People v. Gibson

117 A.D.3d 1317, 986 N.Y.S.2d 660

This text of 117 A.D.3d 1317 (People v. Gibson) is published on Counsel Stack Legal Research, covering Appellate Division of the Supreme Court of the State of New York primary law. Counsel Stack provides free access to over 12 million legal documents including statutes, case law, regulations, and constitutions.

Bluebook
People v. Gibson, 117 A.D.3d 1317, 986 N.Y.S.2d 660 (N.Y. Ct. App. 2014).

Opinions

Peters, PJ.

Appeal from a judgment of the County Court of Warren County (Hall Jr., J.), rendered August 16, 2011, convicting defendant upon his plea of guilty of the crimes of criminal possession of a weapon in the third degree and menacing in the second degree.
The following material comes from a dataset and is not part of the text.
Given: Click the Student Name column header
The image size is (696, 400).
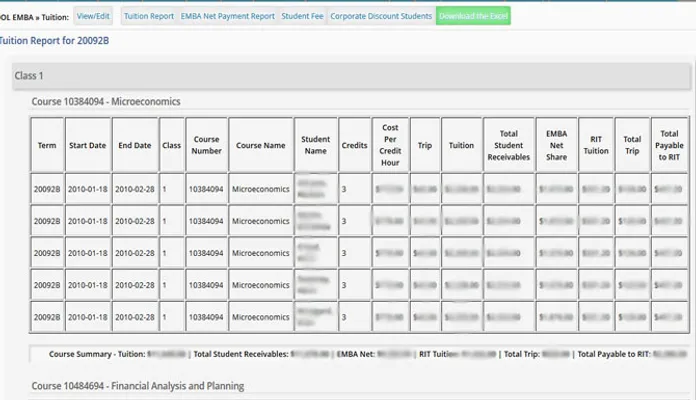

Defendant was arrested and charged with criminal possession of a weapon in the third degree and menacing in the second degree after waving a gun at two taxicab drivers outside the door of his apartment. County Court denied defendant’s motion to suppress a pellet gun seized from his apartment, concluding that probable cause existed for defendant’s arrest and that the warrantless entry into his apartment was justified by the emergency doctrine. At the ensuing trial, prior to the close of the People’s case, defendant pleaded guilty to the indictment. County Court sentenced him, as a persistent felony offender, to an aggregate prison term of 15 years to life. Defendant appeals.
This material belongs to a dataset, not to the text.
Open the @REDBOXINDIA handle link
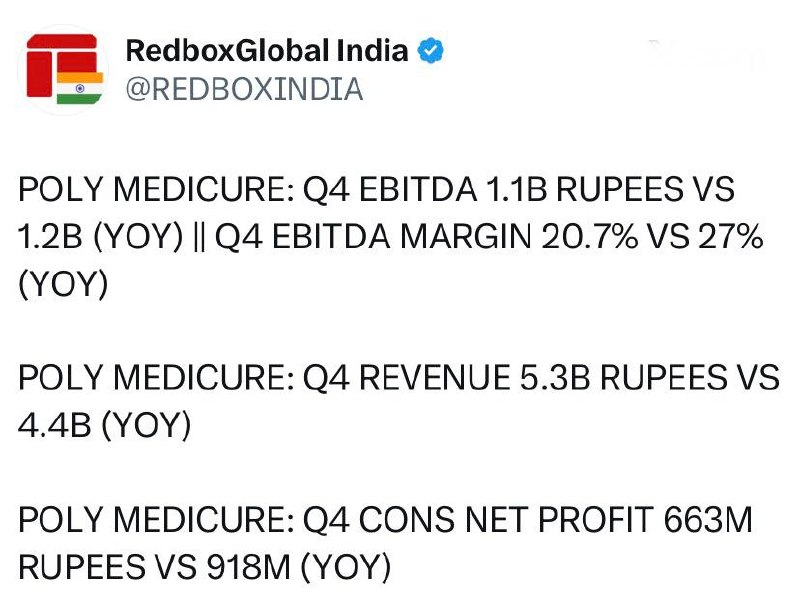click(x=244, y=89)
Defendant’s contention that count one of the indictment failed [1318]*1318to adequately inform him of the nature of the accusations against him is without merit. Such count used the relevant statutory language to charge defendant with criminal possession of a weapon in the third degree and set forth additional information as to the date and location of the offense, thereby alleging “where, when and what” defendant purportedly did (People v Iannone, 45 NY2d 589, 598 [1978]; see CPL 200.50 [7] [a]; People v Young, 100 AD3d 1186, 1188 [2012], lv denied 21 NY3d 1021 [2013]; People v Perez, 93 AD3d 1032, 1034 [2012], lv denied 19 NY3d 1000 [2012]). Because the charged offense can be committed by possessing either an imitation pistol or a dangerous weapon (see Penal Law §§ 265.01 [2]; 265.02 [1]), the failure of the indictment to so specify did not render that count jurisdictionally inadequate (see People v Hagmann, 160 AD2d 1125, 1128 [1990]; People v Nicholas, 35 AD2d 18, 20 [1970]; see also People v Charles, 61 NY2d 321, 327-328 [1984]).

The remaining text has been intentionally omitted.